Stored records

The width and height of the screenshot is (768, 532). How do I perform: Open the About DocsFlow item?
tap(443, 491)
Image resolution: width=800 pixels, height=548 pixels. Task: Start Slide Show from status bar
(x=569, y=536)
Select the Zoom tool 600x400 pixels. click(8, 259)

= Aim of the task =
Look above for the line containing "Image resolution: width=800", then transcribe it and all lines after it through the last, exactly and with nothing else.

= Output =
Image resolution: width=800 pixels, height=548 pixels. Task: Start Slide Show from status bar
(x=569, y=536)
Select the Zoom tool 600x400 pixels. click(8, 259)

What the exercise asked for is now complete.